Les réparations locatives, et d’entretien seront à la charge des établissements ou des associations qui seront tenus, en outre, de contracter une assurance contre les risques de l’incendie et de la foudre.
En cas d’inexécution de ces prescriptions, la location sera résiliée de plein droit.
Les associations locataires ne pourront se prévaloir contre l’Etat et les communes des dispositions de l’article 1720 du Code civil.
Art. 10.
Les édifices du culte, dont les établissements ecclésiastiques seraient propriétaires, seront, avec les objets mobiliers les garnissant, attribués aux associations dans les conditions déterminées par le titre II.
Art. 11.
Les objets mobiliers mentionnés au paragraphe premier de l’article 9, qui n’auraient pas encore été inscrits sur la liste de classement dressée en vertu de la loi du 30 mars 1887, sont, par l’effet de la présente loi, ajoutés à ladite liste.
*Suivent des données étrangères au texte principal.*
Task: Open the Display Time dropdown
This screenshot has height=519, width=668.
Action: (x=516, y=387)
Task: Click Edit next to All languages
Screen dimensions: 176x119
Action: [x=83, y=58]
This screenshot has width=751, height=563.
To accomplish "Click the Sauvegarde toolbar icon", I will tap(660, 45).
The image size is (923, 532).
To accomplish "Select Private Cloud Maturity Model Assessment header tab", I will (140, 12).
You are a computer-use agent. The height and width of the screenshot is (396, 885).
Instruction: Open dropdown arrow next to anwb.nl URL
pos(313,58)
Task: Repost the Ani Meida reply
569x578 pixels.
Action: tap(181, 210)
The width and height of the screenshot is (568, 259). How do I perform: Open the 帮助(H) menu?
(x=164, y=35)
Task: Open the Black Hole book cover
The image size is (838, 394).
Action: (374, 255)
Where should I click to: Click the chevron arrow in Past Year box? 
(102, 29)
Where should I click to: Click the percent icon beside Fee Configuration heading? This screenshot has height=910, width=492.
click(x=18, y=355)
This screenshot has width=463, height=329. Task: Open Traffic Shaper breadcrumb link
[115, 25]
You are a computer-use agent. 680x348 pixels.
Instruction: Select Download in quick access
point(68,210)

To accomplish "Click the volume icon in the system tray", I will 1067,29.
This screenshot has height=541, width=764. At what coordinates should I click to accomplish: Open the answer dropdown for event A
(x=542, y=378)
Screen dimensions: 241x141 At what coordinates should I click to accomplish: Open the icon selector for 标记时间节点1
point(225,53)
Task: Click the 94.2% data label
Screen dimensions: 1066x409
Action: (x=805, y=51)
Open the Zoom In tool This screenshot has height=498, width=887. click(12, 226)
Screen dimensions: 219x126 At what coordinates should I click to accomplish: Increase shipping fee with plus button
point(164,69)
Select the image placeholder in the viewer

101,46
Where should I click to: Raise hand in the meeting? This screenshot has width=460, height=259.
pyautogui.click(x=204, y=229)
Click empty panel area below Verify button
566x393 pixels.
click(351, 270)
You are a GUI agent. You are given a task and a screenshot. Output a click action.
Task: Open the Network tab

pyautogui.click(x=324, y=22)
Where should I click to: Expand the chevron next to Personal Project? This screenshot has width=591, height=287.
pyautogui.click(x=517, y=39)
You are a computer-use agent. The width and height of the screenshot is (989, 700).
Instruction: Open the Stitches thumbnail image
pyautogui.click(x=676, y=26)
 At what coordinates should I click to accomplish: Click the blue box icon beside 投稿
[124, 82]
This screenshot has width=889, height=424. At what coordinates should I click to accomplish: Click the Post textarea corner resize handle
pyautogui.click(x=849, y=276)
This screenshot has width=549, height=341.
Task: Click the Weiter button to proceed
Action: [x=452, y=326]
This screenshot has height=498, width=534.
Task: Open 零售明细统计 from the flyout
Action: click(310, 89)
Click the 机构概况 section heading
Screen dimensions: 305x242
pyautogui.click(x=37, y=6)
Toutefois, il sera procédé par le ministre de l’Instruction publique et des Beaux-Arts, dans le délai de trois ans, au déclassement de ceux de ces objets, dont la conservation ne présenterait pas au point de vue de l’histoire ou de l’art un intérêt suffisant.
En outre, les immeubles et les objets mobiliers, attribués en vertu de la présente loi aux associations, pourront être classés dans les mêmes conditions que s’ils appartenaient à des établissements publics.
Il n’est pas dérogé pour le surplus aux dispositions de la loi du 30 mars 1897.